Stored items

*-*-*

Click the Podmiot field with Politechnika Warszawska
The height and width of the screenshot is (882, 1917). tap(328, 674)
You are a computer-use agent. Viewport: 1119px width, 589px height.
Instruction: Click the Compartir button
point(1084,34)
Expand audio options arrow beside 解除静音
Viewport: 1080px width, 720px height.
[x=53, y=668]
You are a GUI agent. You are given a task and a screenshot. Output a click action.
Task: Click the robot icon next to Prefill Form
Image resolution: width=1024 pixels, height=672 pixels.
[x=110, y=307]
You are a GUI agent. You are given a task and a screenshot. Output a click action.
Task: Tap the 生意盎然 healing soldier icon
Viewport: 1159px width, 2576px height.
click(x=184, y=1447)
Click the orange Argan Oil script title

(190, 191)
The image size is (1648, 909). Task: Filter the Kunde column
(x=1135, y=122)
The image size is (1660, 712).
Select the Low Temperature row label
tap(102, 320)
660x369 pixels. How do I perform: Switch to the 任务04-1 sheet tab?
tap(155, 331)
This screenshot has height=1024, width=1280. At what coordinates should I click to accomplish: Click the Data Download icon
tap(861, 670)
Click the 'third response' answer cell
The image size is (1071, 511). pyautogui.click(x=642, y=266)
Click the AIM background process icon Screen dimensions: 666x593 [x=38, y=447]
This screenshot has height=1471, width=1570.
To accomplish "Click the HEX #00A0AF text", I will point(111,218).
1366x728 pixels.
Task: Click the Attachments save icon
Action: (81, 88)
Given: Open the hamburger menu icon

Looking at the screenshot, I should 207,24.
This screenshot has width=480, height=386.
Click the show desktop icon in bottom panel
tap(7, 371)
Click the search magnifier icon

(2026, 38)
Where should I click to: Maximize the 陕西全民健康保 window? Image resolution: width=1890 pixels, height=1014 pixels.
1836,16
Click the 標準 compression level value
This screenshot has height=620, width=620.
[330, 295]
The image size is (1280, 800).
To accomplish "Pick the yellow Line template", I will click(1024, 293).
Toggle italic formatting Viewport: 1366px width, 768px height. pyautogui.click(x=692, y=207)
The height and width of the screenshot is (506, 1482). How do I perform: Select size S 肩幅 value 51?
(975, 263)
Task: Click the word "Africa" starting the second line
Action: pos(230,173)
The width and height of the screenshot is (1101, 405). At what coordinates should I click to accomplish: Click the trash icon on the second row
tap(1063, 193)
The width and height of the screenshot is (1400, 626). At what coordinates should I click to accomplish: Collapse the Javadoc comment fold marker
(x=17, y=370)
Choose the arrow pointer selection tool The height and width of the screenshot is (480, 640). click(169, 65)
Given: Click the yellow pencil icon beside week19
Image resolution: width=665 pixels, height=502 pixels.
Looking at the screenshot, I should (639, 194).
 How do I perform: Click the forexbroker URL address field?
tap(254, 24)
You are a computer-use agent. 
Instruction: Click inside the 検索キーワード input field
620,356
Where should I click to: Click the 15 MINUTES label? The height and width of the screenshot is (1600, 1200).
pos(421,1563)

*-*-*

- AIM OF THE TASK:
Tell how many lines of the data above include the string "beside", with no other text in the answer.

- ANSWER TO THE PROBLEM:
2